Recent technological progress (described in the following) accomplished in the field of chimera research could
now allow the production of human organs in animals
and thus the generation of human–animal chimeras.
The medical needs are undeniable, particularly for organ
transplantation, due to the severe organ shortage [5].
Nevertheless, such a perspective raises major legal and
ethical questions. This review will describe briefly the
technology that allows the creation of chimeric animals
bearing human organs. The review will then discuss the
ethical issues raised by this possibility.
Chimeric animals bearing human organs
Pluripotent cells
The idea of producing human organs in animals originates from the discovery of pluripotent stem cells (PSC).

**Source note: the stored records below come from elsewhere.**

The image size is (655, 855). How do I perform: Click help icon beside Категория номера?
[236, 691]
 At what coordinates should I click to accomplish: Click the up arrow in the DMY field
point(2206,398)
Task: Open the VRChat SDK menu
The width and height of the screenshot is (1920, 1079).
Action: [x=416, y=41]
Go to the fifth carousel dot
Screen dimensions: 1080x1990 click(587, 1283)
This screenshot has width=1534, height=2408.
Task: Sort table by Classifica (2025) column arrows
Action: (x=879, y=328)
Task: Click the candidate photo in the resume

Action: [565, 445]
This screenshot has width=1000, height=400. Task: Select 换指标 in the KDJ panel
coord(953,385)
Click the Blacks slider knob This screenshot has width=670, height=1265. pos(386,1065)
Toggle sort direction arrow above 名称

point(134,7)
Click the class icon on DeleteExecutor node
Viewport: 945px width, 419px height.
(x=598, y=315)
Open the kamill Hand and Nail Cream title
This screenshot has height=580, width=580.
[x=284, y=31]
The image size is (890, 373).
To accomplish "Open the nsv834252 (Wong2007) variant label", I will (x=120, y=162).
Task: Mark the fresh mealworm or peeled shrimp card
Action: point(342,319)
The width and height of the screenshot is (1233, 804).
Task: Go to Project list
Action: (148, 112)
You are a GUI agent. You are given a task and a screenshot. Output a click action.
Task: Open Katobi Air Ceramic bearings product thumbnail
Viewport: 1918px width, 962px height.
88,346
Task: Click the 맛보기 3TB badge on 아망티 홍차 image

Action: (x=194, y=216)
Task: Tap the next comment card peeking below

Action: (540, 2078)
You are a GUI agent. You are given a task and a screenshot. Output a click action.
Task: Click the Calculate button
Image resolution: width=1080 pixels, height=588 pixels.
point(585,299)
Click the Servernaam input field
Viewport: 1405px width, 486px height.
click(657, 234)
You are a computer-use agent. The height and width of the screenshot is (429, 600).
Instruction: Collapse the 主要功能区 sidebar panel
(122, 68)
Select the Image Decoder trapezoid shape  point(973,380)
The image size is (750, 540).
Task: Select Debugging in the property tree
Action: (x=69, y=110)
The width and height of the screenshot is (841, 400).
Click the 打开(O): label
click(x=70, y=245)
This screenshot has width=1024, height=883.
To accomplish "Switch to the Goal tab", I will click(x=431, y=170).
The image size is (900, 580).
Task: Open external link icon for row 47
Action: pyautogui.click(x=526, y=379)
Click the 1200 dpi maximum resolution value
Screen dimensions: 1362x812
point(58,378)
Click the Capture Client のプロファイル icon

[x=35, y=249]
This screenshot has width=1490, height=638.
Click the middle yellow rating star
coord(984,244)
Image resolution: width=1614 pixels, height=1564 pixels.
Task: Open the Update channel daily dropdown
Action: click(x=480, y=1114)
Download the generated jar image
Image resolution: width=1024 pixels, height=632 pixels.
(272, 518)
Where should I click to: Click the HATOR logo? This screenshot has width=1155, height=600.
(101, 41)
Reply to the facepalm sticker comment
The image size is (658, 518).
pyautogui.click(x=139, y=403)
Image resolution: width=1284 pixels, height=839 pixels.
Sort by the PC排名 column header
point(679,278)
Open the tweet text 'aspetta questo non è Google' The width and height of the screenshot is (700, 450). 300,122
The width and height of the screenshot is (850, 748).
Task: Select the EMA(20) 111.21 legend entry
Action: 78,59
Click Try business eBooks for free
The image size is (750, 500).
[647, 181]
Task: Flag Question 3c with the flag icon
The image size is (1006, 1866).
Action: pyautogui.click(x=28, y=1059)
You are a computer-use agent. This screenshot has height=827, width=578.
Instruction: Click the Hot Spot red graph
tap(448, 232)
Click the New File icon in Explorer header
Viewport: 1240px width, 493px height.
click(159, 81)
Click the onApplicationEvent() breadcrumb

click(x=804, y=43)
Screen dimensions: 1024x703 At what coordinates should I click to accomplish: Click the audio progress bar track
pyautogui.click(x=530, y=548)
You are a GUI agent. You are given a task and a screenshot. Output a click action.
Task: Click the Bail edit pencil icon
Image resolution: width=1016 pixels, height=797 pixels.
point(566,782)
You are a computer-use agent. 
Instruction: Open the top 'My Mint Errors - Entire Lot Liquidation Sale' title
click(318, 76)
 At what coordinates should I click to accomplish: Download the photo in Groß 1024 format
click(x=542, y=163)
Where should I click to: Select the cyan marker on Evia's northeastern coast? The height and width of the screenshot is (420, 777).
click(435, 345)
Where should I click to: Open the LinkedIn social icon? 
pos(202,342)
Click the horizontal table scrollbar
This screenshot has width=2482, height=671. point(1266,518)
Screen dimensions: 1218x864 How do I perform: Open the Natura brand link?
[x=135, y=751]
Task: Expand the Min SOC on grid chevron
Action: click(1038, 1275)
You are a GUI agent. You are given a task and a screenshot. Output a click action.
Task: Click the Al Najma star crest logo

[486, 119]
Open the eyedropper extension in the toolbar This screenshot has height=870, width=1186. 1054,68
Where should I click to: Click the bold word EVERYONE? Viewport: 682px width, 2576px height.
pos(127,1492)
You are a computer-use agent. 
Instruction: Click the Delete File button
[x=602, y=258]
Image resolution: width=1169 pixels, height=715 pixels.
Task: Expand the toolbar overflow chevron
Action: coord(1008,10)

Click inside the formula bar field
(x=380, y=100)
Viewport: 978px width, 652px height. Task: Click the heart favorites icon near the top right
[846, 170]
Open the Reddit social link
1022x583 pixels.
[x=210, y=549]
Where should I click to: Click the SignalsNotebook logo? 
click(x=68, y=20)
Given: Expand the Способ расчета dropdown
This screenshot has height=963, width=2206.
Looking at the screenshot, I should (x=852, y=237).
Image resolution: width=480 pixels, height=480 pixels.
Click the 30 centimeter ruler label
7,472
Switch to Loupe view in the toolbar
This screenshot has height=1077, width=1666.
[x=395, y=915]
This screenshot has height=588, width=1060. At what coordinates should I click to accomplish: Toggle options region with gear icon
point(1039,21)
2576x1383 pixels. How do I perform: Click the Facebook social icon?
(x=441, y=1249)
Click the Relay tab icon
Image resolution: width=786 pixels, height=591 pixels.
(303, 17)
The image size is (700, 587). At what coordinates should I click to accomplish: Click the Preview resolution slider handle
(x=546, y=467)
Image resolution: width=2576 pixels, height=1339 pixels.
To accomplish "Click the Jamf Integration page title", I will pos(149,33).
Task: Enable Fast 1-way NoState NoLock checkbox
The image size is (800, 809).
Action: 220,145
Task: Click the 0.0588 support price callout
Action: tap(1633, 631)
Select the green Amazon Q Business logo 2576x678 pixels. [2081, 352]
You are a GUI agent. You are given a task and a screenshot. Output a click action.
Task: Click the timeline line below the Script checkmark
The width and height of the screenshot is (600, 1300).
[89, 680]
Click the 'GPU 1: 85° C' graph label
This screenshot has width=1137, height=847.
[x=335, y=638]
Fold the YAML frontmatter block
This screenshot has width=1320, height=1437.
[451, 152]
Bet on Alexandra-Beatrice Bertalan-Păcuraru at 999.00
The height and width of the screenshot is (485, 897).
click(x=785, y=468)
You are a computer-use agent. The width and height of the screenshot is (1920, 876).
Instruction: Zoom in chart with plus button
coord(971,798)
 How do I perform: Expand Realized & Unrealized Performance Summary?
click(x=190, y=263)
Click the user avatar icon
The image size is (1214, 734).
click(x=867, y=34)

Such cells can differentiate into any cell types of the organism, for instance skin, liver, or heart cells. Pluripotency is a key property of very specific human
embryonic cells found in the inner cell mass (ICM) of
the early embryo and that can be derived in vitro into
lines of embryonic stem cells (ESC) [6, 7]. As human
ESC retain the pluripotency property of ICM cells, they
are particularly interesting for studying human embryo
development in vitro and for regenerative medicine.
Nevertheless, the origin of human ESC has raised important ethical questions because their production involves the destruction of human embryos [8].
Another source of PSC are induced pluripotent stem
cells (iPSC) that result from reprogramming differentiated cells into pluripotent cells by transitionally forcing
the expression of four transcription factors [9, 10]. These
iPSC have the same properties as ESC. The possibility to
produce pluripotent cells from adult cells and not from
ICM cells has many medical and scientific applications.
For example, it would be possible to produce autologous
medicinal cells for regenerative medicine, or to derive
iPSC from patients with a genetic disease to model the
disease in Petri dishes. In 2012 Shinya Yamanaka, who
invented induced pluripotent stem technology, was
awarded the Nobel Prize in Medicine for this discove (...truncated)